Roberts asserts that the trial court abused its discretion by denying his motion for mistrial after the State indicated during voir dire that the jury would not be asked to decide punishment in this case. Roberts argues that this information had the effect of disclosing to the jury that he had prior convictions.3
“In general, evidence of uncharged misconduct and prior convictions is inadmissible to show a defendant's propensity to commit such crimes, for fear that the jury would convict the defendant based on the propensity rather than on the evidence presented to support the particular crime charged.” State v. Young, 582 S.W.3d 84, 91 (Mo. App. E.D. 2019) (citation omitted). However, “[v]ague and indefinite references to misconduct do not warrant a mistrial unless the reference is clear evidence of the defendant's involvement in another crime.” Byers, 551 S.W.3d at 667 (citations omitted).
During voir dire, a venireperson indicated that her brother and sister had been previously prosecuted by the Buchanan County Prosecuting Attorney's Office and that she was “probably not going to send anybody to prison.” In an effort to determine whether the venireperson's experience with the criminal justice system would impair her ability to be a fair and impartial juror during the guilt phase, the prosecutor noted that the jury would not be deciding punishment in this case. The prosecutor's comment was accurate and, contrary to his claim on appeal, in no manner disclosed that Roberts had prior criminal convictions.
This same issue was addressed in State v. Simms, 859 S.W.2d 943 (Mo. App. E.D. 1993). In Simms, the State informed the venire panel that the trial court would determine the defendant's sentence if he was found guilty. Id. at 946. The defendant claimed, as Roberts does now, that the prosecutor's statement constituted evidence of other crimes, and should have been excluded. Id. The eastern district of this Court rejected this argument:
We find that defendant failed to demonstrate that the prosecutor's statement constituted evidence of other crimes. Nothing in the record indicates that the statement exposed the jury to information adverse to defendant. No one revealed the reason why the judge, and not the jury, would be determining punishment, or that the reason had anything to do with other crimes.

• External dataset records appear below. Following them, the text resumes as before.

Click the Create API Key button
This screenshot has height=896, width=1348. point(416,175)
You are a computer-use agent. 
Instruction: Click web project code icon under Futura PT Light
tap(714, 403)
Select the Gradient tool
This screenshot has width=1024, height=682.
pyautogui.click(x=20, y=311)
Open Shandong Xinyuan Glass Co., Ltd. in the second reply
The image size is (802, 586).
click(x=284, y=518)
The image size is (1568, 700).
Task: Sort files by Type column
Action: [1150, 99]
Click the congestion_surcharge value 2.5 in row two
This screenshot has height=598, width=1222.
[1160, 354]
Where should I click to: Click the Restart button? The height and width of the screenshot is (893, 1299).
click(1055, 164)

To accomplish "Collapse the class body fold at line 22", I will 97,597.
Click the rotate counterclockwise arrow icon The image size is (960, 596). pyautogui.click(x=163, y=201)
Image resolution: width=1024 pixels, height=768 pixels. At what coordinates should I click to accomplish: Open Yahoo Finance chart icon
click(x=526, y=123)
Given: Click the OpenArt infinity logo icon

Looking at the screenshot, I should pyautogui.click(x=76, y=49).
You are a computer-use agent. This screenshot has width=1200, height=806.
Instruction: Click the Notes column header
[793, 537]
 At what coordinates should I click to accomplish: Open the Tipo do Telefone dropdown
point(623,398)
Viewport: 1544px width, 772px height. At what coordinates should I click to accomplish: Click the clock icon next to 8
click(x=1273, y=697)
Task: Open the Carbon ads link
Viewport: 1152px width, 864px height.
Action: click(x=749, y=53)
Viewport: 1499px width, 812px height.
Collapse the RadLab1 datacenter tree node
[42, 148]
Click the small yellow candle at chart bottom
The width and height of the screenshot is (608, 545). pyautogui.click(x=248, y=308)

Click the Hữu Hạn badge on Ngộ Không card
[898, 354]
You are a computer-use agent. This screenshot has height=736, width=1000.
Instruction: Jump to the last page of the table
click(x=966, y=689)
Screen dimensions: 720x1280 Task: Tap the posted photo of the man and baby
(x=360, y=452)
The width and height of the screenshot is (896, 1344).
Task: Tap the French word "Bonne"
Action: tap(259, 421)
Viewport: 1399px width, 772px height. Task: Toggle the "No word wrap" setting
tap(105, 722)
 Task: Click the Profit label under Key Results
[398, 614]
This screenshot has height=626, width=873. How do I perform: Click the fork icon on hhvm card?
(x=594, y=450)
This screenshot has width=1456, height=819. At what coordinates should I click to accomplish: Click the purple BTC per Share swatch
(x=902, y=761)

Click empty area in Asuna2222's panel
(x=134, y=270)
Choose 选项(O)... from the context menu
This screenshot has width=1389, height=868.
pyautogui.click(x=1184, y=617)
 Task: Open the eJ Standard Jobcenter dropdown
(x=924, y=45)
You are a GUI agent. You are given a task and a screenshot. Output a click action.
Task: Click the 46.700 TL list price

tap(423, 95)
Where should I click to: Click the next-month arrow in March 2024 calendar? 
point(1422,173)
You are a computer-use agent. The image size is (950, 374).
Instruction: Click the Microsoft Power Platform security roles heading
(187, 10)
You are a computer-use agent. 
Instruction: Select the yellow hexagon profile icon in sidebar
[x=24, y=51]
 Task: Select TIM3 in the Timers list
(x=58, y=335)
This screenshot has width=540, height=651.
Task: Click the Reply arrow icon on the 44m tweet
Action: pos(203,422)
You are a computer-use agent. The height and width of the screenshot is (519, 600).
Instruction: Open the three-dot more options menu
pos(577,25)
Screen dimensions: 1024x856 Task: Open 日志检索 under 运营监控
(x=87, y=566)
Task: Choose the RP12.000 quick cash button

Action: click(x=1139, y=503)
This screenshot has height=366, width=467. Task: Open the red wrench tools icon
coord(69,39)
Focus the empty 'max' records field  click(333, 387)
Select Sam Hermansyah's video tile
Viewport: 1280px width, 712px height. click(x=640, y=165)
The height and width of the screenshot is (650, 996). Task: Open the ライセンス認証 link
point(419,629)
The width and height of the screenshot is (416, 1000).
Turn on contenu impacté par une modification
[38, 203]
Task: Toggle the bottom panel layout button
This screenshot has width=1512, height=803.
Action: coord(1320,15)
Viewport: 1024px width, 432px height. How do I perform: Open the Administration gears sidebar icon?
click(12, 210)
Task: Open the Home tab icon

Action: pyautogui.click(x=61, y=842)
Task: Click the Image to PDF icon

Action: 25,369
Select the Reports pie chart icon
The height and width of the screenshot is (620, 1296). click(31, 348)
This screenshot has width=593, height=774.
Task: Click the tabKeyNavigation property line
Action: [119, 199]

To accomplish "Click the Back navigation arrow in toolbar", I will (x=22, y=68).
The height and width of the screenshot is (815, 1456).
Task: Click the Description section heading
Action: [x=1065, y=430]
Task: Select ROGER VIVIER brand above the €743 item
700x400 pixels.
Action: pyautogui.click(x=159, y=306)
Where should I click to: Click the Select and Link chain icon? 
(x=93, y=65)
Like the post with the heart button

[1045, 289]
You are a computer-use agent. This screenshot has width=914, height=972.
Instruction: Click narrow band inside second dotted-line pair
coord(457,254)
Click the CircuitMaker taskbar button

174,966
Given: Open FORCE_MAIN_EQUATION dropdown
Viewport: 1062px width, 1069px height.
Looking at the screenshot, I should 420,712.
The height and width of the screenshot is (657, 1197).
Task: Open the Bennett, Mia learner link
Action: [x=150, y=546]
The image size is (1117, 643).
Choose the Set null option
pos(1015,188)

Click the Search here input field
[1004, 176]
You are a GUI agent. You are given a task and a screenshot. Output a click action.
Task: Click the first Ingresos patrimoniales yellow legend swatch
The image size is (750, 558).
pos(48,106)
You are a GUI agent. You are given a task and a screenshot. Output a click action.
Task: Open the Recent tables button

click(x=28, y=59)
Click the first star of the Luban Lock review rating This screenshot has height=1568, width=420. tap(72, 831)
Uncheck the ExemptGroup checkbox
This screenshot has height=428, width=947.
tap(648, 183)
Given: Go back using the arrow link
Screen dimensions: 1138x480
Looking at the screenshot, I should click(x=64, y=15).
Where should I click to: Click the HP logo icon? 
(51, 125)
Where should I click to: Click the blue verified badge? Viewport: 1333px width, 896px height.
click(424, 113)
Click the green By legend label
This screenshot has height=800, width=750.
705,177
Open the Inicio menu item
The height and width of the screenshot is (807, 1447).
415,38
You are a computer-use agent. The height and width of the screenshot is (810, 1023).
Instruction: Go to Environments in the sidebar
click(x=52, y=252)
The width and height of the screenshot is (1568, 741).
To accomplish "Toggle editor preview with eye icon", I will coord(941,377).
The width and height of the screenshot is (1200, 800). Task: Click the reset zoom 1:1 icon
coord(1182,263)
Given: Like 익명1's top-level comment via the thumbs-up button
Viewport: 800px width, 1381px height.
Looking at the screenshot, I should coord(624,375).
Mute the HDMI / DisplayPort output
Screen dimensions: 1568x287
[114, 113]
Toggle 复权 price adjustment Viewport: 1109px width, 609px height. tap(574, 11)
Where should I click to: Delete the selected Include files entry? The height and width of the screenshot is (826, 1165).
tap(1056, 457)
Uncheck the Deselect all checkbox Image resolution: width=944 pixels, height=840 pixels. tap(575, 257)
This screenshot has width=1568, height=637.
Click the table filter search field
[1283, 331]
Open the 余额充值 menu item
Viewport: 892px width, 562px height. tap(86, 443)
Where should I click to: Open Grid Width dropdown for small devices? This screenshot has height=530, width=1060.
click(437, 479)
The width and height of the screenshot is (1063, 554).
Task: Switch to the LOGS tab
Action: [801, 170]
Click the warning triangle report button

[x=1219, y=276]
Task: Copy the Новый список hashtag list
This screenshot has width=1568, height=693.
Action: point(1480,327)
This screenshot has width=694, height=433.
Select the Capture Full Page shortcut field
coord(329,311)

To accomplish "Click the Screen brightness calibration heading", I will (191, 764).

Id. We similarly find that the prosecutor's statement made during voir dire in the present case did not disclose or imply to the jury any previous criminal activity by Roberts.4 Therefore, the trial court did not abuse its discretion in overruling Roberts's motion for mistrial.
Roberts's convictions for assault in the first degree and armed criminal action are affirmed.
1. Madewell died prior to trial from causes unrelated to the events of this case.
2. Roberts was initially charged in two separate cases, one for each victim. The cases were joined for trial.
3. Under section 557.036.4, RSMo, “the [trial] court, and not the jury, shall assess punishment if: (1) [t]he defendant requests in writing, prior to voir dire, that the court assess punishment in case of a finding of guilt; or (2) [t]he state pleads and proves the defendant is a prior offender, [or] persistent offender[.]”Statutory citations are to the Missouri Revised Statutes, updated through the 2015 supplement.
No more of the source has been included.